Portland business group blasts school district, teachers union

We wrote about it here -- the school board passing on tens of millions in federal aid because it would come with the requirement that teachers be evaluated in part by use of test scores. Now the Portland Business Alliance speaks up to object that the teachers union and the scaredy-cats who "manage" the schools just cost the taxpayers big bucks so that they can continue to protect the dead wood in the classrooms:

For years, the business community has repeatedly been asked to come to the table to provide resources for schools. Not only have we supported campaigns for local levies and bonds, including the Multnomah County i-tax, operating levies and this year's capital bond, we also worked at the state level to provide more resources for schools. The business community's support for education funding has always come with the caveat that the district must effectively manage teachers and other personnel to ensure the best outcomes for students and prudently manage its budget.
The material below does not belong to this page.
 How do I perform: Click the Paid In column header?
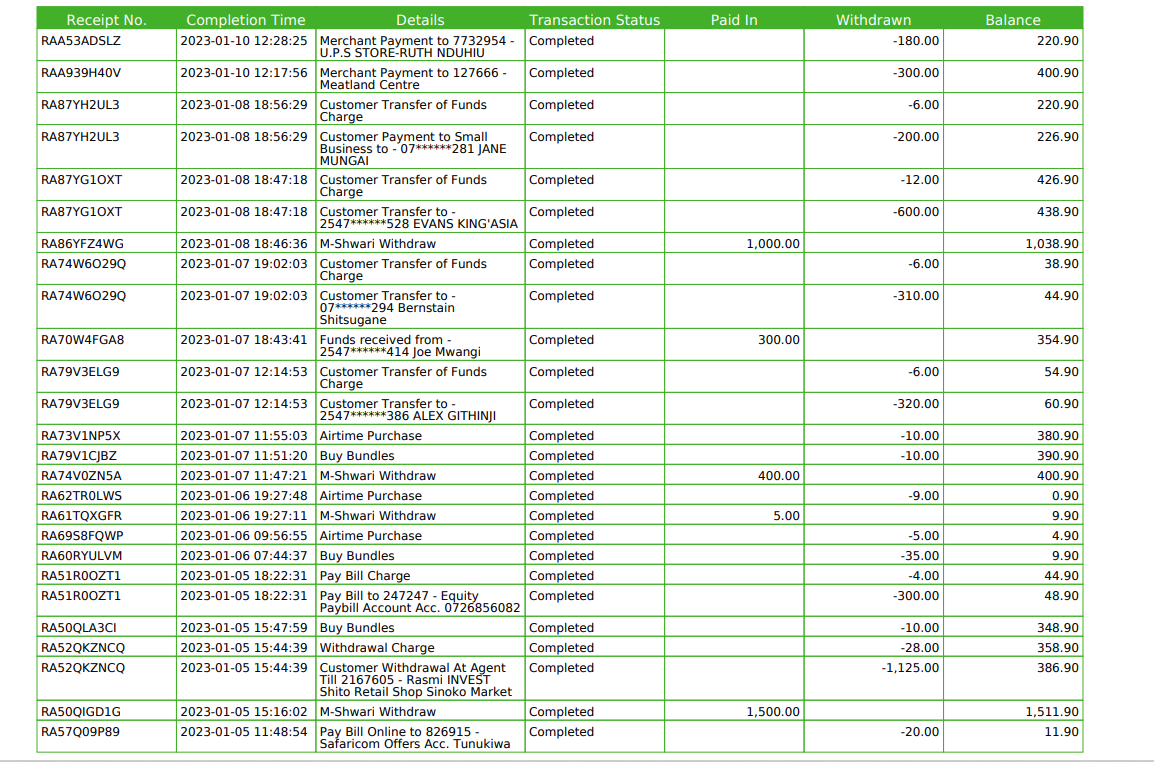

We are not seeing those objectives being met so, until the district and the union take meaningful steps to demonstrate that their actions are motivated by the best interests of students and not on preserving the entrenched status quo, the Alliance will suspend its efforts to support further funding requests.

Coming the week after the passage of the obscene school construction pork bond -- biggest in state history -- this protest smells a little funny, doesn't it? Nonetheless, the business folks are right: Super Carole and the school board bobbleheads are running the once proud Portland public schools right into the ground.

Comments (21)

When we have a strong consensus on what the teachers should be responsible for teaching, then we can talk about evaluating their performance.

Also, perhaps the PBA should sponsor a study on how much under-performing -- and unevaluated -- parents cost the taxpayers?

The problem with the school board to me is that they all seem to have political or career aspirations and treat the school board as a jumping off point. Wynde carving out a position in the district for himself then leaving the board to take the position. Reagan standing up and talking about the passage of the bond at the Multnomah County Democrat's party on election night. The school district is just a tool for them. A sort of proving ground for their political goals.

Disgusting.

Also, perhaps the PBA should sponsor a study on how much under-performing -- and unevaluated -- parents cost the taxpayers?

Don't stop there Ted. When you identify the under-performing parents include their party registration.

What does it say if the "under-performing parents" of public school children actually vote in disproportionately high numbers for the Teachers Union Party?

"What does it say if the 'under-performing parents' of public school children actually vote in disproportionately high numbers for the Teachers Union Party?"

That disproportionately high numbers of under-performing parents support the teacher's union? Was there a point in there somewhere? And I don't even know you mean by voting "for the Teachers Union Party." I've never seen that affiliation on any ballot I've gotten; where do you live?

For 30 years we've been asking teachers for a workable method of accountability. They refuse to suggest one and they reject all (ALL) other suggestions.

Yeah, some households are low income and the parents aren't handling life very well. We have a solution for that. It's the public school system.

Teachers can't just walk away from that job by blaming low income parents.

Thank you, Mike, for articulating explaining the problem with accountability for teachers. You think teachers are substitute for parent who aren't "handling life very well." Let's pretend that I agree.

What methods have been proposed to evaluate or ensure accountability for being a substitute parent? Why haven't those methods been applied to evaluating parents?

Personally, I don't think teachers are there to replace parents, certainly not after primary school. Before we hold the teachers accountable, we need hold the parents accountable. We're not going to do that, so don't think we need to that for teachers either.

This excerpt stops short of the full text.